Recovering from CTRL+S in Putty

Every once in awhile, I'll press CTRL+S by accident while I'm inside a terminal window. For the longest time, this simple accidental keystroke meant I had reconnect to my Linux server, kill whatever program I was running, and then start it again. Eventually I got sick of this happening and decided to do what I should have done in the first place: Google It.

Apparently CTRL+S actually does XOFF, which means the terminal will accept key strokes but won't show the output of anything. It will appear as if your terminal is dead when it's really just waiting to be turned back on. The fix? Simply press CTRL+Q to turn flow-control on (XON). If you pressed a whole bunch of keys before pressing CTRL+Q, you'll see the output from those keystrokes.

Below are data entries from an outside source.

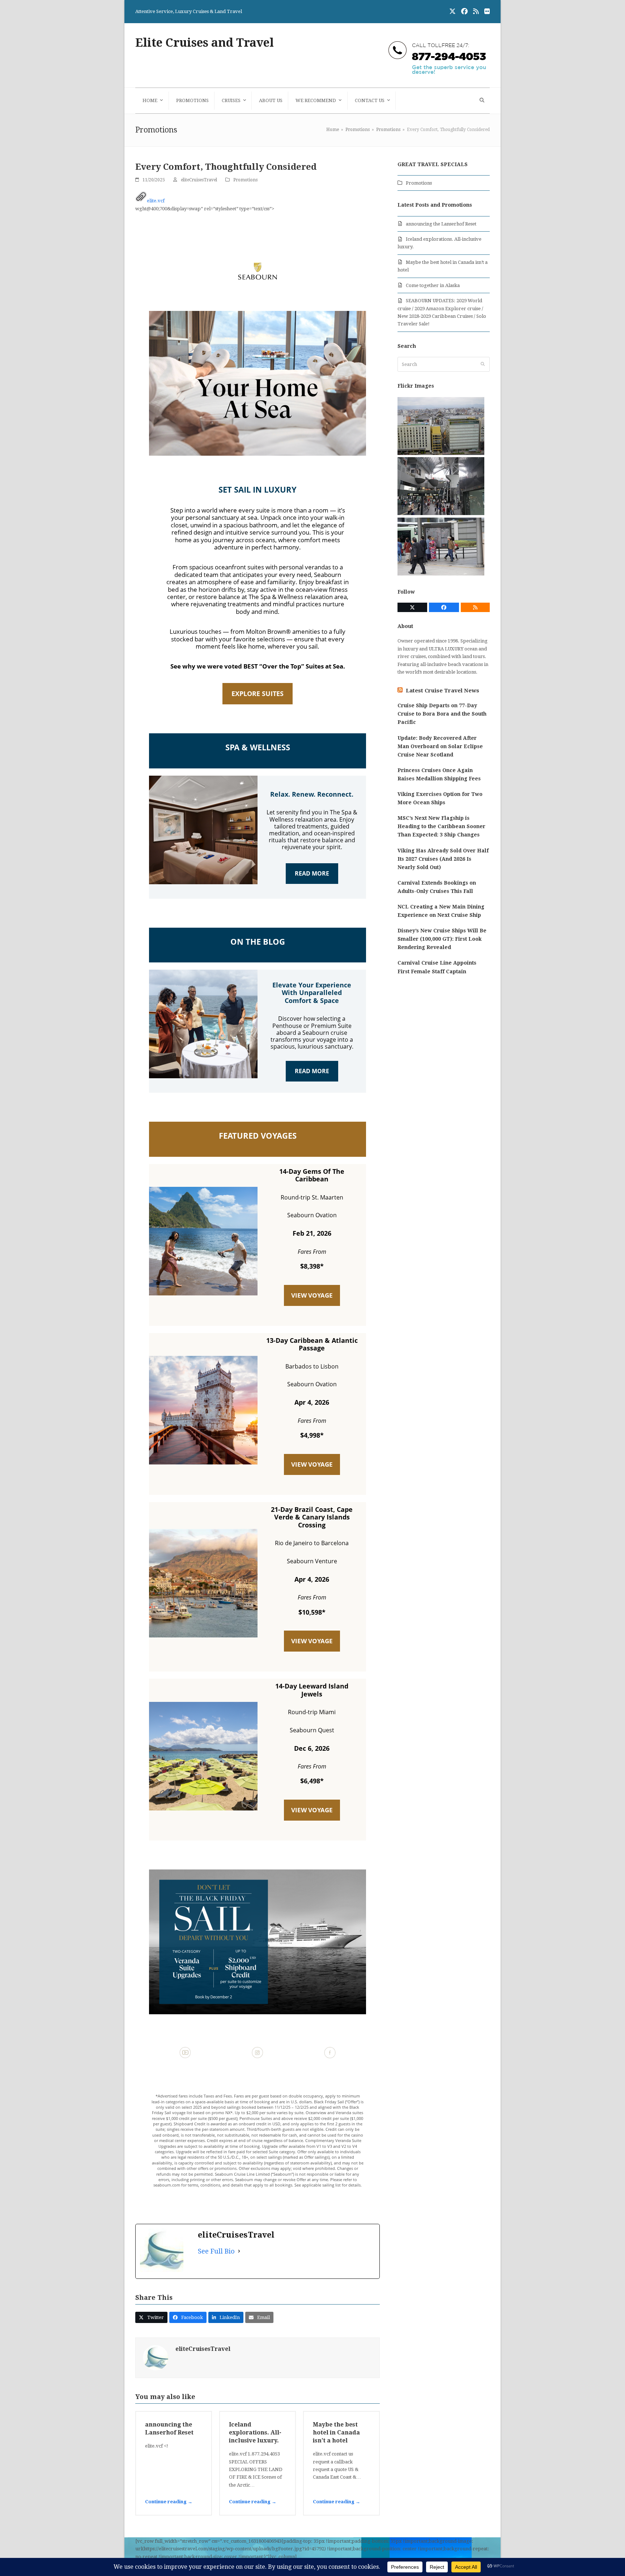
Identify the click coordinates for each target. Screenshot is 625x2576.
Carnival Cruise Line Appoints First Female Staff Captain (436, 967)
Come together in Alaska (433, 285)
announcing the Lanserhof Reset (441, 224)
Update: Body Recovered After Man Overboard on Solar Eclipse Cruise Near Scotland (440, 746)
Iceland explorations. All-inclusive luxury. (255, 2432)
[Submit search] (483, 364)
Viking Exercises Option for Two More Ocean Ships (439, 798)
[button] (481, 101)
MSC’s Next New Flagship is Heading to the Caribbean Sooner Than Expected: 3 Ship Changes (441, 826)
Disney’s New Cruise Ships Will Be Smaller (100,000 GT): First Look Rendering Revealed (441, 939)
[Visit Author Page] (155, 2357)
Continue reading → (168, 2501)
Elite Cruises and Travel (204, 43)
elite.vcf (156, 200)
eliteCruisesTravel (199, 179)
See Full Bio (216, 2251)
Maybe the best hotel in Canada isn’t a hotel (336, 2432)
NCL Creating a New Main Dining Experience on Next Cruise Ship (440, 911)
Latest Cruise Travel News (442, 690)
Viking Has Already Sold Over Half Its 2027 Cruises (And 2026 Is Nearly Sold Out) (443, 859)
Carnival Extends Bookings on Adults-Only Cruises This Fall (436, 887)
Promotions (245, 179)
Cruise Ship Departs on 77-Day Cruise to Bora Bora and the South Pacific (441, 714)
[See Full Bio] (239, 2251)
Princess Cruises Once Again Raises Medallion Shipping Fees (439, 774)
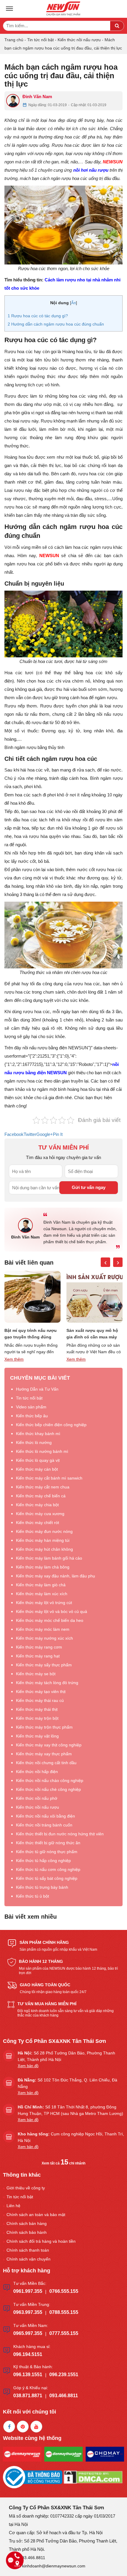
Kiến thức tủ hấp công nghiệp (43, 1860)
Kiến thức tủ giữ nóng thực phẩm (46, 1851)
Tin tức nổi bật (40, 39)
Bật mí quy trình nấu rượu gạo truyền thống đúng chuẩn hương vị (30, 1334)
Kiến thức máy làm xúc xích (41, 1593)
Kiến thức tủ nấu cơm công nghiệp (48, 1869)
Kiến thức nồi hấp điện (37, 1771)
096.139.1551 (27, 2374)
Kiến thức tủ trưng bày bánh (42, 1887)
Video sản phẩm (31, 1407)
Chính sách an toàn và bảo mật (35, 2214)
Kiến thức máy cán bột (37, 1469)
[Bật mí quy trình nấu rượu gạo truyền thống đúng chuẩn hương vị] (32, 1297)
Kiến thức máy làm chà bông (42, 1567)
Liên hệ (13, 2205)
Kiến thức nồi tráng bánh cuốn (44, 1825)
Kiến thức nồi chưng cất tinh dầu (46, 1762)
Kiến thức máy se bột (36, 1673)
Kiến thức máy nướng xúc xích (44, 1638)
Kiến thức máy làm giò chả (41, 1584)
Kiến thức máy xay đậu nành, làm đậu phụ (55, 1576)
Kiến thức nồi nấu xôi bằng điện (45, 1816)
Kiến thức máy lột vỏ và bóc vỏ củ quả (51, 1611)
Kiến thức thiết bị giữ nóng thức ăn (48, 1842)
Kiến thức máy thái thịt (37, 1709)
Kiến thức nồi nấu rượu (79, 39)
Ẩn (73, 303)
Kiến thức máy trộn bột (37, 1718)
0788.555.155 (63, 2312)
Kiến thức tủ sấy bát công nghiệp (46, 1878)
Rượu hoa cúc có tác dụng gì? (38, 315)
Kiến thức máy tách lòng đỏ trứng (47, 1682)
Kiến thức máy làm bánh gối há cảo (49, 1558)
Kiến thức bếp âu (32, 1415)
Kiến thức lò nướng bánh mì (42, 1451)
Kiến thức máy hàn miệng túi (42, 1540)
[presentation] (105, 1262)
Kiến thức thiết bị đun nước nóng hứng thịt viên (60, 1833)
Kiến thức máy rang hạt (38, 1656)
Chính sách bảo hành (26, 2232)
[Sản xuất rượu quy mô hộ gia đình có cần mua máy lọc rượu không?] (94, 1297)
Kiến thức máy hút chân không (44, 1549)
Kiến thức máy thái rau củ (40, 1700)
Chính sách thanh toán (27, 2250)
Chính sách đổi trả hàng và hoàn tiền (41, 2241)
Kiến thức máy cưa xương (40, 1513)
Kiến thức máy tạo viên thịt (41, 1691)
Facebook (14, 1134)
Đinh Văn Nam (37, 96)
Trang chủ (13, 39)
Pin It (58, 1134)
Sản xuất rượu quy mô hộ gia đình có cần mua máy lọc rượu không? (92, 1334)
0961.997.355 (27, 2291)
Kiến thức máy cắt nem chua (42, 1487)
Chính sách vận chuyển (28, 2259)
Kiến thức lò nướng (34, 1442)
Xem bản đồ (28, 2066)
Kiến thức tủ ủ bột (32, 1896)
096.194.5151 (27, 2354)
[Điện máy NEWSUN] (63, 8)
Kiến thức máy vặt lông (37, 1736)
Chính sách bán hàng (26, 2223)
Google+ (44, 1134)
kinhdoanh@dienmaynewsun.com (53, 2566)
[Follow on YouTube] (36, 2426)
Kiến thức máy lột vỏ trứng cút (44, 1602)
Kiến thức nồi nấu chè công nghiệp (48, 1789)
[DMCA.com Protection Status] (93, 2476)
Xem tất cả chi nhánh (63, 2163)
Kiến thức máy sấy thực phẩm (44, 1664)
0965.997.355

In the Windows world, CTRL+S is used as the Save command. Over the years, I've developed the habit of pressing CTRL+S every few minutes while working on a document, simply because I've had too much work lost from stupid errors. Thankfully, this habit will no longer get in my way of working in the Linux world.

Update: A commenter suggested a way to disable CTRL+S from sending XOFF altogether:

add this to your .bashrc (man stty for more options):
stty ixany
stty ixoff -ixon

Update: A commenter provided a tip for making CTRL+S actually save the file in Putty'd VIM.

Putty Tray

I've switched from using the basic Putty to using a customized version called Putty Tray. Why? Because Putty Tray allows me to click on URLs! This is extremely useful while using naim, the console based Linux messaging client I use in conjunction with Bitlbee (I use Bitlbee to communicate on GoogleTalk through IRC).

Finally, no more selecting, clicking, and then pasting URLs into a new Firefox tab!